Delays, breakdowns, cancellations... For years, ETR 470 trains were the biggest headache of the Swiss railways. In the end, the Swiss sent them for scrap. But the Italian railways — which has been running all Greek passenger trains since 2017 — presented the very same trains as state-of-the-art. "Stay away from these trains," say executives who know them first hand. So why is this train — that has repeatedly put passengers in danger in the past — getting a new lease of life?

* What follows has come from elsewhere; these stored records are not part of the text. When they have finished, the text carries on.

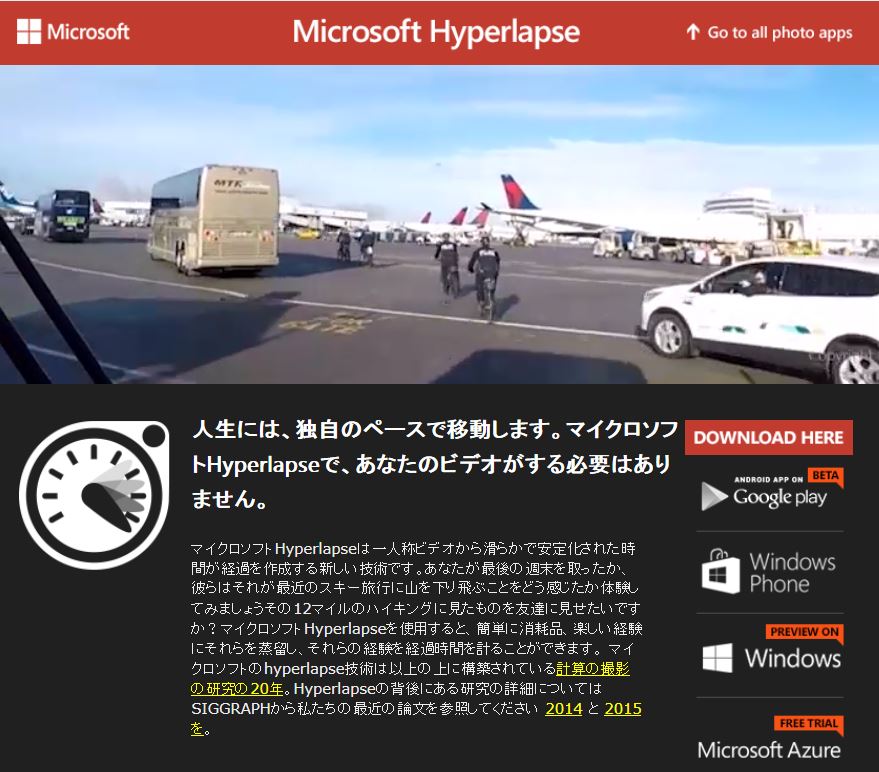
Task: Click the BETA ribbon on the Google Play badge
Action: pyautogui.click(x=824, y=478)
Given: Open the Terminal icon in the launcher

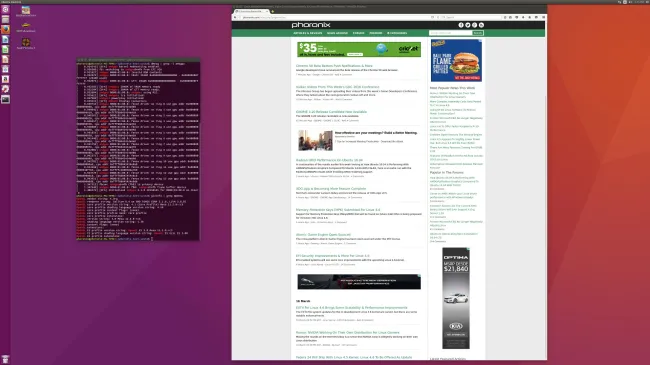Looking at the screenshot, I should point(5,99).
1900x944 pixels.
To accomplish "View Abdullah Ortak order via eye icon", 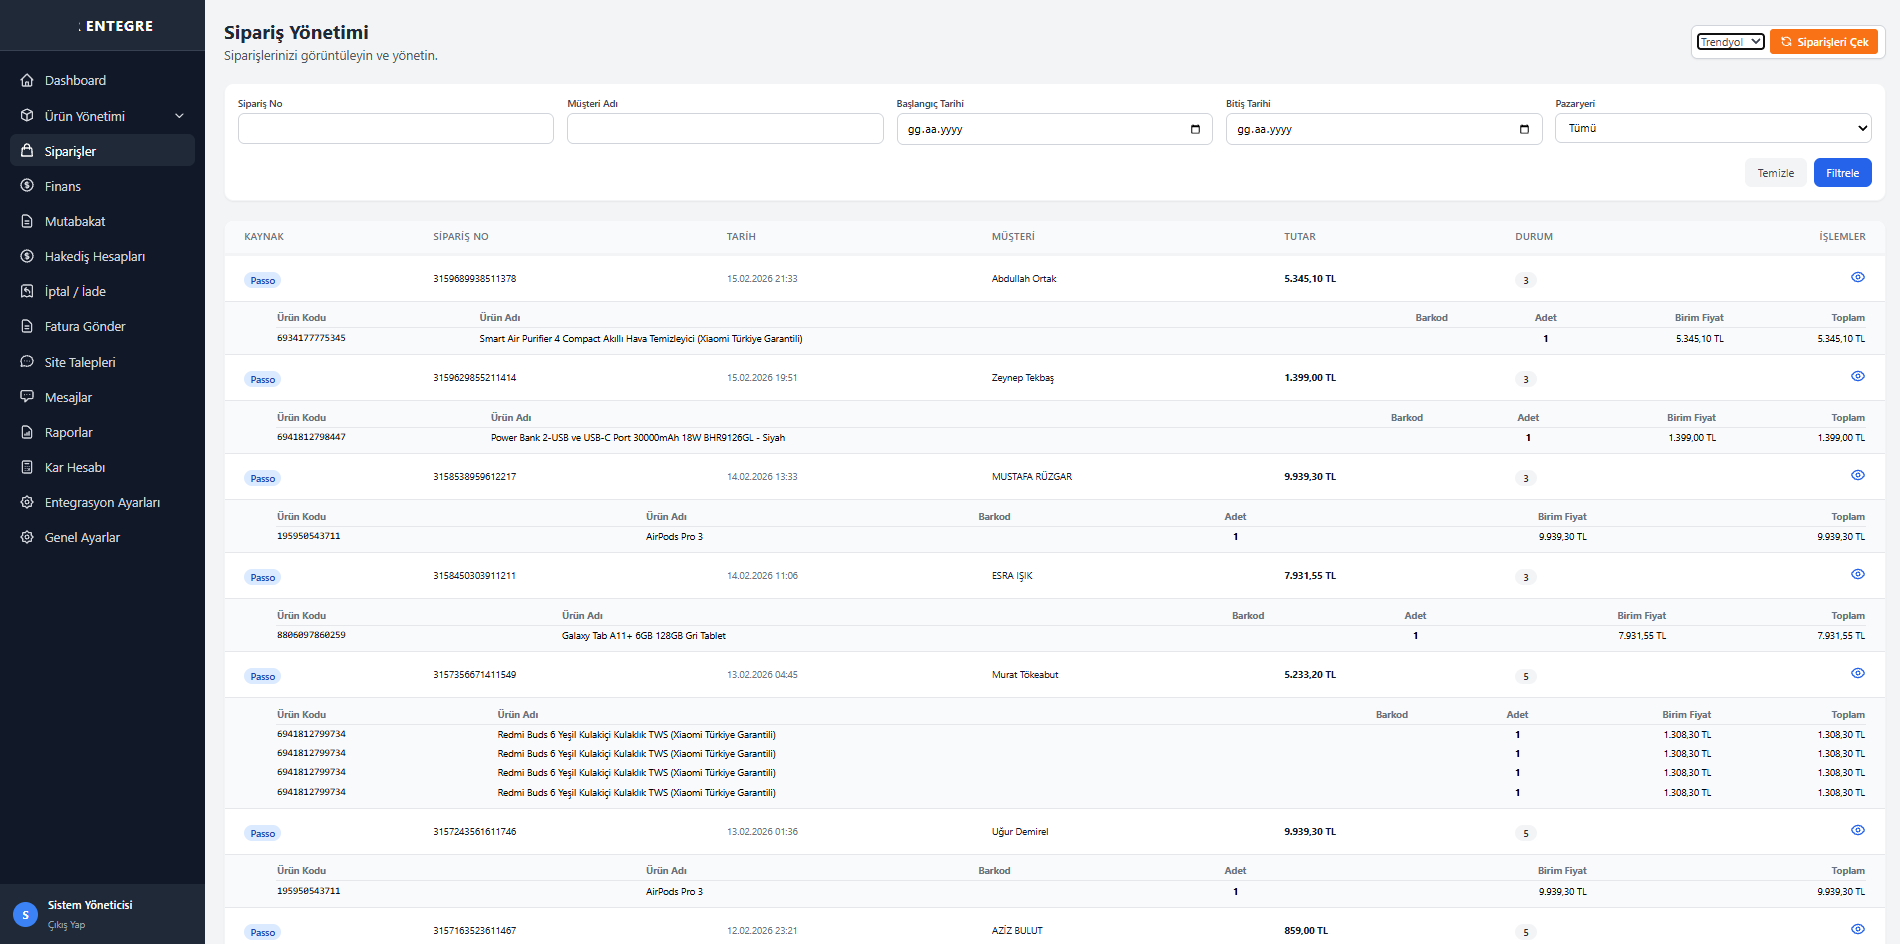I will click(x=1857, y=277).
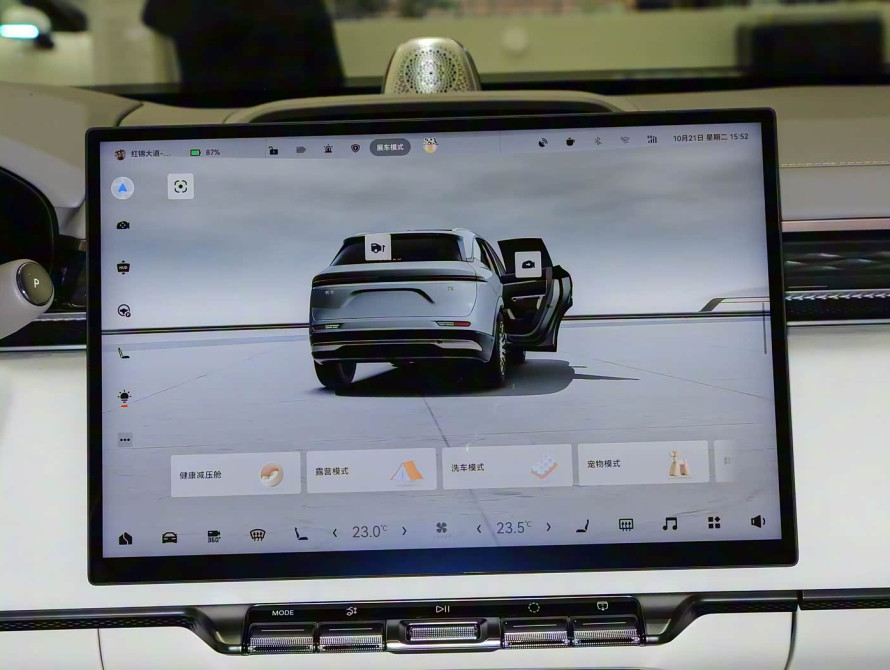Viewport: 890px width, 670px height.
Task: Tap the home icon in bottom bar
Action: tap(126, 539)
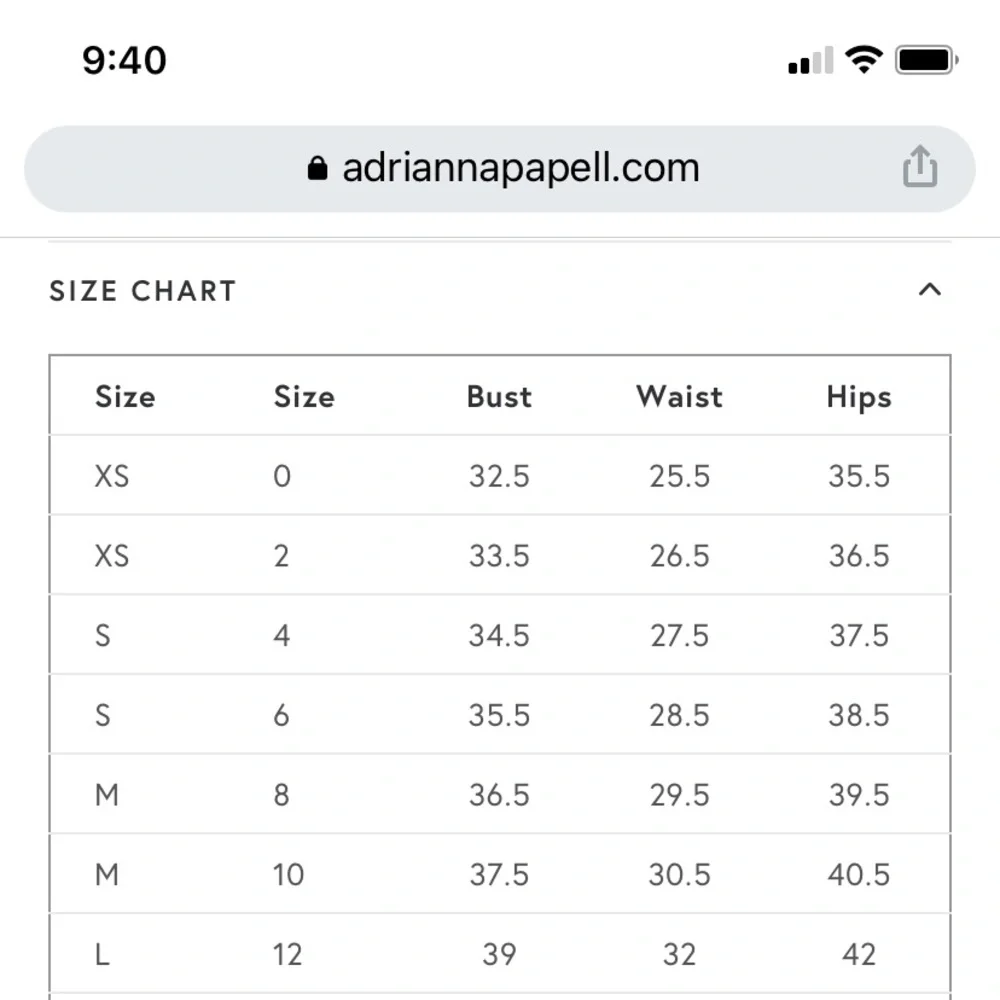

Twenty years ago, the Swiss press dubbed the ETR 470 train — serving the Milan-Switzerland route — ‘Pannenzug’, meaning ‘breakdown train’. Meanwhile, the website that documented its problems was named CessoAlpino, meaning (in elegant translation) ‘Alpine toilet’. Two former officials familiar with this train, who were contacted by Investigate Europe and Reporters United, find it hard to believe that the five remaining ETR 470s not sent to the scrapyard are now being touted as the future of the Athens-Thessaloniki rail link — the most important route in the Mediterranean country.
“The advice from Switzerland: hands off these trains,” says Walter Finkbohner, former secretary of the board of directors of Cisalpino AG, the subsidiary of Italian and Swiss railways that bought the ETR 470s from the manufacturer, Fiat Ferroviaria in the 1990s. “Buy proven trains or new trains. There is nothing for free in life,” he adds. But Greece is not in a position to accept such recommendations, nor to choose which rolling stock circulates on its tracks, since its railways were fully privatised five years ago, as required by its creditors. The Italian state company Ferrovie dello Stato Italiane (FSI) bought 100% of TRAINOSE, the Greek rail operator, for a mere €45 million. The privatisation contract remains secret, but people familiar with its terms, such as the current vice-minister for infrastructure and transport, Giorgos Karayannis, dub it “colonial”. This is unusually strong language from a member of a conservative government. The Greek transport ministry has agreed to subsidise the Italian company to the tune of €50 million a year to run certain routes, as outlined in a Public Service Obligations (PSO) contract.